The state of agent-operability in media tech
ARI measures whether autonomous software can actually operate media-and-entertainment platforms — not whether vendors talk about AI, but whether agents can discover capabilities, authenticate, orchestrate work, and economically transact through them.
Why this exists
Autonomous-agent workflows are arriving in media operations faster than vendor docs admit. A platform that can't be discovered, authenticated, or driven by software at scale becomes a bottleneck — not because its features are weak, but because its operability is. ARI scores the second.
The goal is a public, methodology-transparent benchmark that gives buyers, integrators, and the vendors themselves a shared yardstick: where each platform sits today on a 0–100 scale of agent-operability, which pillars carry the most weight, and which concrete gaps would move the score most.
How a score is built
Every product is scored against the active rubric (currently v3.1, 7 pillars, 100 points) by three independent frontier models with web grounding. The models surface signals + penalties per pillar; a deterministic scoring engine then computes pillar subtotals and a composite Total Score. Multiple-evaluator agreement raises confidence; dissent shows up as recommendations. The whole pipeline is reproducible and operator-audited.

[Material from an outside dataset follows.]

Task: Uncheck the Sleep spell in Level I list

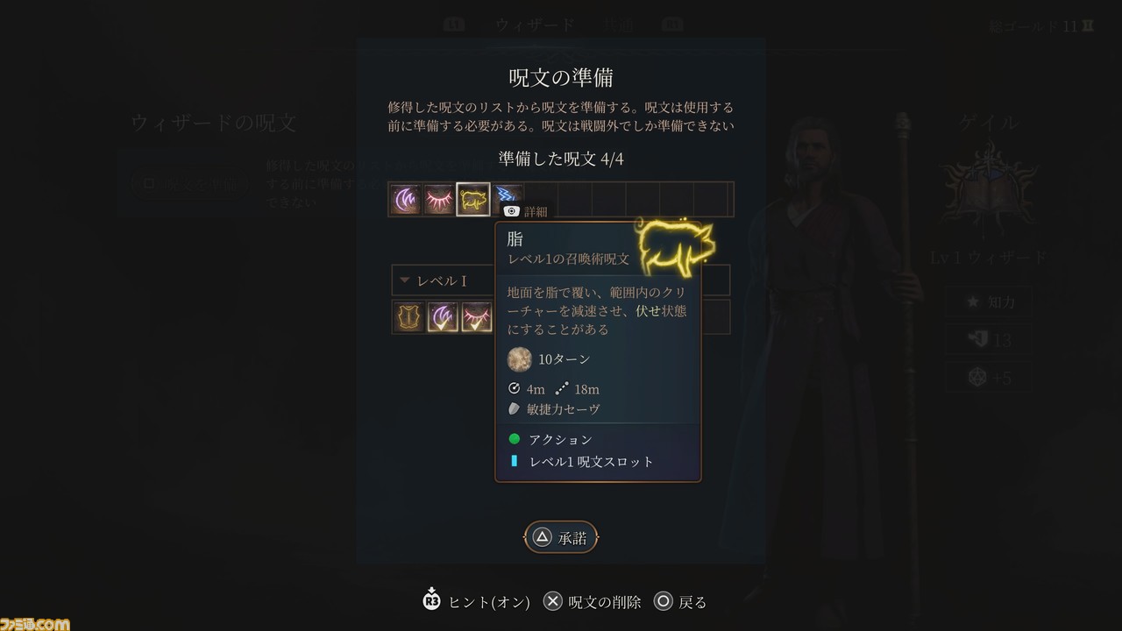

See Methodology for the full rubric, scoring math, and grading bands, or Rankings for the current leaderboard.
What this isn't
- Not a quality or feature ranking. A platform can have outstanding domain features and still score poorly on agent-operability.
- Not a paid placement or a vendor scorecard. Vendors don't see scores before publication and don't pay to be included.
- Not a one-shot benchmark. Releases are versioned; products are re-scored as the rubric and as vendor surfaces evolve.